Although Collopy has been sober for many years, he said he knows the holidays are a gateway to his past life. He used alcohol to help deal with memories of a troubled childhood with a dysfunctional family and abusive father.

When he became an adult, he said he quickly became dependent on alcohol to get through the day, plus he had anger management issues.

“Every day for an alcoholic is a challenge, but over the holidays it can be overwhelming,” he said. “People don’t realize when they offer drinks to people over the holidays how difficult it is for some people to say no.
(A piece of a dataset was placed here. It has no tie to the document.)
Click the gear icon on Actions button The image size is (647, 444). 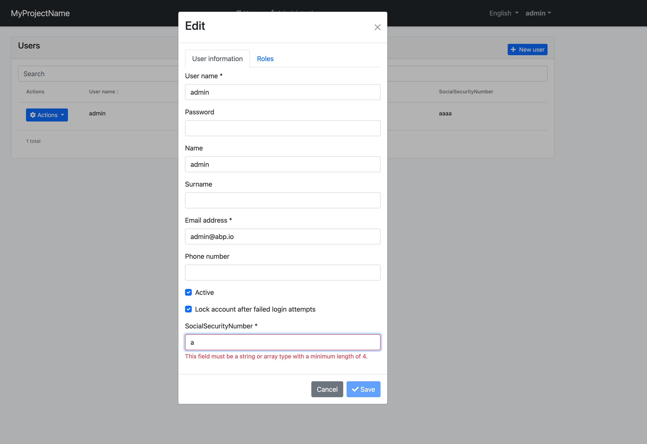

Real alcoholics know they can never have just one.”

For those who want to stay sober during the holidays, here are a few tips from Alcoholics Anonymous and the Hazelden Betty Ford Foundation:

1. Skip any drinking occasions you are nervous about. If you are really concerned about an event, just ask yourself if you really need to go. But you don’t have to just sit home. Take your family out and look at the holiday lights or find another activity that gets you into the holiday mood without alcohol.

2. Leave early. If you know you will be tempted to drink at a party, plan in advance to tell people when you arrive that you only stopped by briefly and have somewhere else you need to be.

3. Go with a sober friend. There is safety in numbers, and you can help each other should you be tempted to drink.

4. Carry around a soft drink. If you already have a drink in your hand, people are less likely to ask you if you want a drink.

5. Avoid known risks. If you know your brother is a heavy drinker, for example, stay away from him. If you know the same party last year was full of excessive drinking, just stay home.

6. Create new traditions. It can be a downer if you have to skip all the holiday fun. So come up with some of your own. Buy a new board game, go look at the holiday decorations or host your own small nonalcoholic party with sober friends.

Collopy said it has been many years since he was an alcoholic, but the rewards of his life now are much better than any drink he ever took.

“Once you’re sober, you can allow yourself to begin to dream about life again, the way you did when you were a kid,” he said.

“That doesn’t mean those dreams are going to be easy to achieve, but at least you can look at them and say, ‘I’ve got a shot.’”

John Collopy, author of “The Reward of Knowing,” (, is the owner and broker of Re/Max Results with offices across Minnesota and Wisconsin. He lives in Minnesota with his wife and children.